_Actions to take_:
1. According to the passage on re_apply, which option completely replaces the workitem payload used for the re_apply?
2. Reproduce the stretch of the re_apply passage from "The key here" through "to originally apply.".
3. Write what comes next in the passage on re_apply, picking up after its final line.

_Excerpt to read_:

#####

This self-containing example will output:

            * alpha
            * bravo
            . zebulon
            re_applying...
            * charlie
            * bravo
            * alpha
            

The key here is the :tree option passed to re_apply, it gives that has to be applied instead of the target expression.

re_applying and changing the [workitem] fields

When re_applying, the workitem used for the re_apply is the one used to originally apply.

The re_apply method accepts the :fields and :merge_in_fields options. :fields completely changes the workitem payload used for the re_apply, while the :merge_in_fields, allows to add new fields to the workitem payload.

A few examples:

            engine.re_apply(fei, :fields => { 'customer' => 'Alfred' })
            
            engine.re_apply(fei, :merge_in_fields => { 'customer' => 'Alfred' })
            
            engine.re_apply(
              fei,
              :fields => { 'customer' => 'Alfred', 'items' => [ 124, 356, 798 ] },
              :tree => Ruote.to_tree { sequence { print_invoice; package; ship } })

#####

_Records shown_:

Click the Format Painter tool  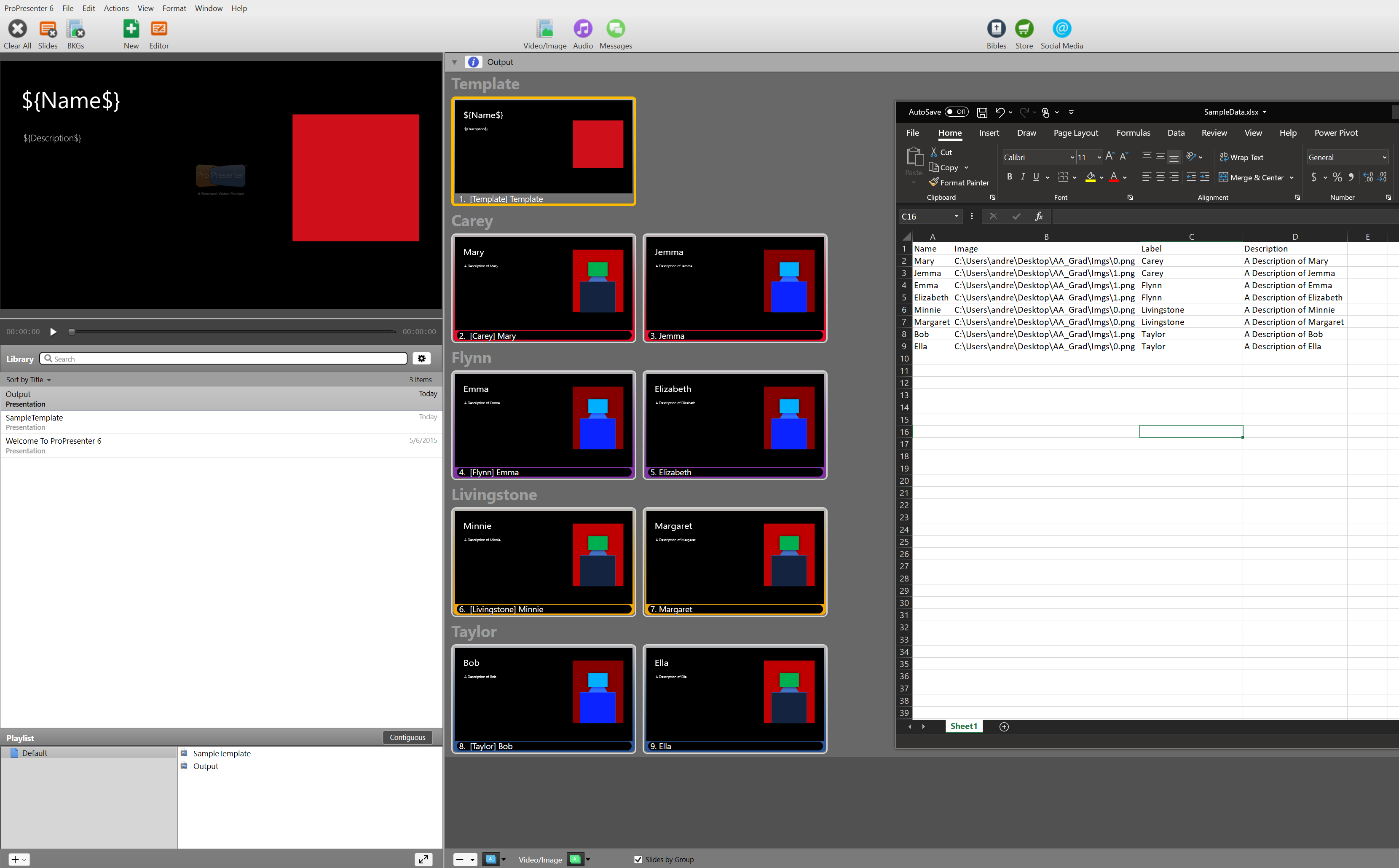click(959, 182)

#####

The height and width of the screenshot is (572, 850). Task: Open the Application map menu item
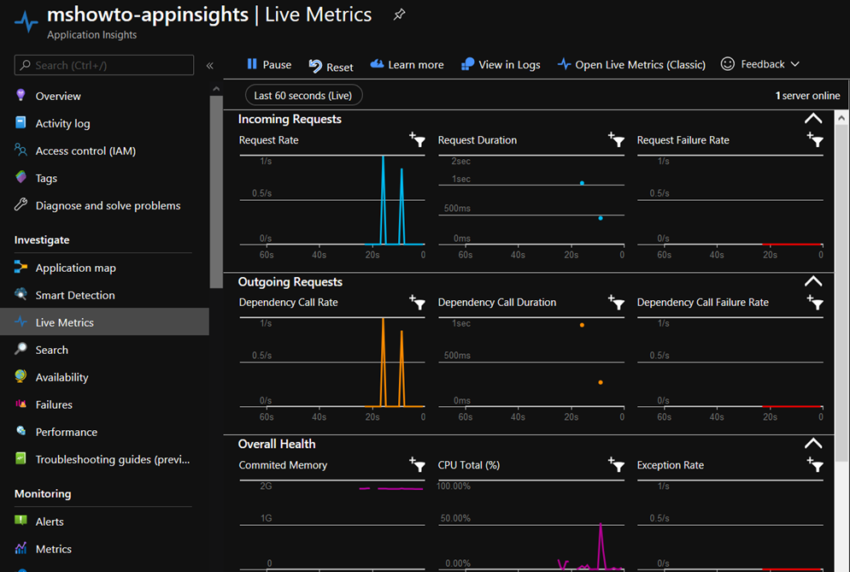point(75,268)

#####

_Answers below_:
1. The :fields option.

2.
The key here is the :tree option passed to re_apply, it gives that has to be applied instead of the target expression.

re_applying and changing the [workitem] fields

When re_applying, the workitem used for the re_apply is the one used to originally apply.

3.
            

 


process errors

Each time a process encounters an error (most likely in a participant implementation), the process stops and ‘documents’ the error.

If a process is in two concurrent branches, only the execution of the branch with the error will stop. A process instance can have as many errors has it has concurrent branches.

Here is a program that runs a process with a unreliable participant:

            require 'rubygems'
            require 'ruote'
            
            class TestParticipant
              include Ruote::LocalParticipant
            
              def consume(workitem)
                raise "Houston, something is wrong"
              end
            end
            
            engine = Ruote::Engine.new(Ruote::Worker.new(Ruote::HashStorage.new))
            
            engine.register do
              catchall TestParticipant
            end
            
            pdef = Ruote.process_definition do
              bad
            end
            
            wfid = engine.launch(pdef)
            
            engine.wait_for(wfid)
              # blocks until the process terminates or gets into an error
            
            err = engine.process(wfid).errors.first
            puts "intercepted an error: #{err.message}..."
            

It’s possible to query the engine about the status of a process instance and its errors.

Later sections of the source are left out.